Over the course of his Red Sox career, more often than not Wakefield had been the one making the same sacrifices that Derek Lowe also had made.
And everybody knew it.
"I think I spoke about it after Game 3 [of the ALCS, the 19–8 loss], the traumatic night here. We got kicked around a little bit," Francona said. "I know I told Wake after the game that as tough as that night was, I was so proud of him and what he did for us that it really helped get me through that night.... He saved a couple of our pitchers, and that actually helped us win [Game 4]. Dave [Wallace, the pitching coach] and I were in the dugout trying to figure out where we're going in [Game 3], and [Wakefield] was over my left shoulder with spikes on and his glove. It wasn't halfhearted—he was ready to go—and an inning later he was down in the bullpen throwing. That's the type of guy he is. Joe Torre commented on how happy he was for Wake to be in the World Series. On the flipside of that, not only is he a very good guy, but he's a very good pitcher, and he's feeling very good about himself. There were some periods this year that were a little rough on him. He feels good about himself. His confidence is high."
Said Red Sox catcher Jason Varitek of Wakefield: "We asked a tremendous amount of him in the last series, and he threw a lot of pitches in different ways. Tim's been through the war quite a bit, and he's been through the war in this city for a long time, and I couldn't be happier for him."

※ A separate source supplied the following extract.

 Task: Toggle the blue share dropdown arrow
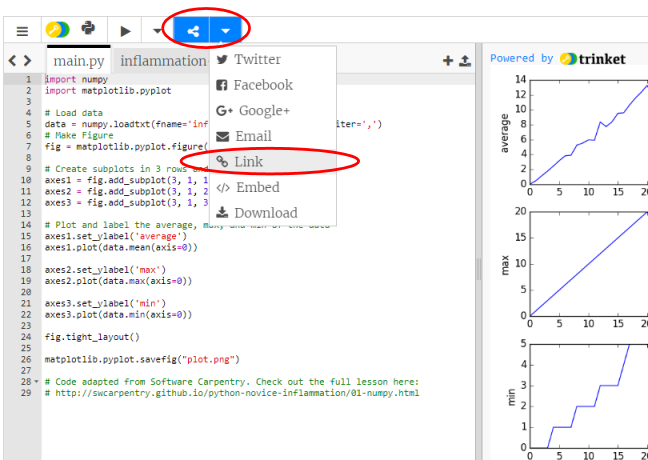click(x=225, y=30)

By the time Game 1 finally started at precisely 8:09 PM, the New England weather, precisely as one would expect, was something of a factor. The game-time temperature was a crisp 49 degrees, but of far greater concern to Wakefield was the w
ind blowing in from the northeast. At Fenway Park, that meant Wakefield would take the mound with the wind at his back, which was always something of a concern for him. While conventional pitchers preferred to have the wind behind them—which made it far more difficult to hit home runs and allowed them to operate with a greater margin for error—Wakefield preferred a slight wind blowing against him. Though this increased the likelihood for home runs—particularly because knuckleballs produced more fly balls than ground balls—Wakefield found that wind resistance increased the movement on his pitches. Again, it was a matter of physics. A well-executed knuckler, thrown against the wind, resulted in more acute movement of the pitch. The ball might travel farther if it was hit into the air, but it was also much harder to hit squarely. Wakefield had long since discovered the benefit of this trade-off.

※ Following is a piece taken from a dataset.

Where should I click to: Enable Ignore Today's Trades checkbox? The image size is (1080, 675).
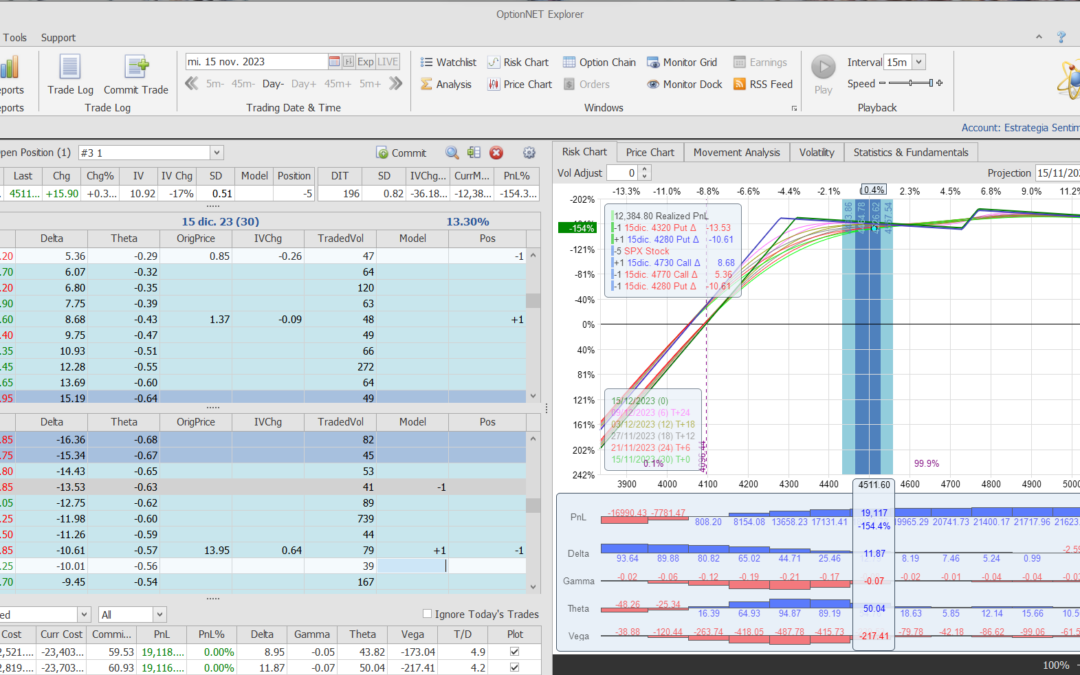[x=428, y=614]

By contrast, when the wind was at his back, Wakefield had great difficulty controlling the pitch. The knuckleball frequently would sail when aided by any significant gust of wind, which worked against Wakefield on multiple levels. For one thing, wind made it even harder to throw strikes with a pitch that was extremely difficult to harness in the first place; for another, if the ball sailed, it was less likely to have the sharp, downward movement that Wakefield needed to get outs. Instead, his ball would remain elevated through the strike zone, and every hitter knew the mantra with regard to hitting the knuckler.
If it's high, let it fly. If it's low, let it go.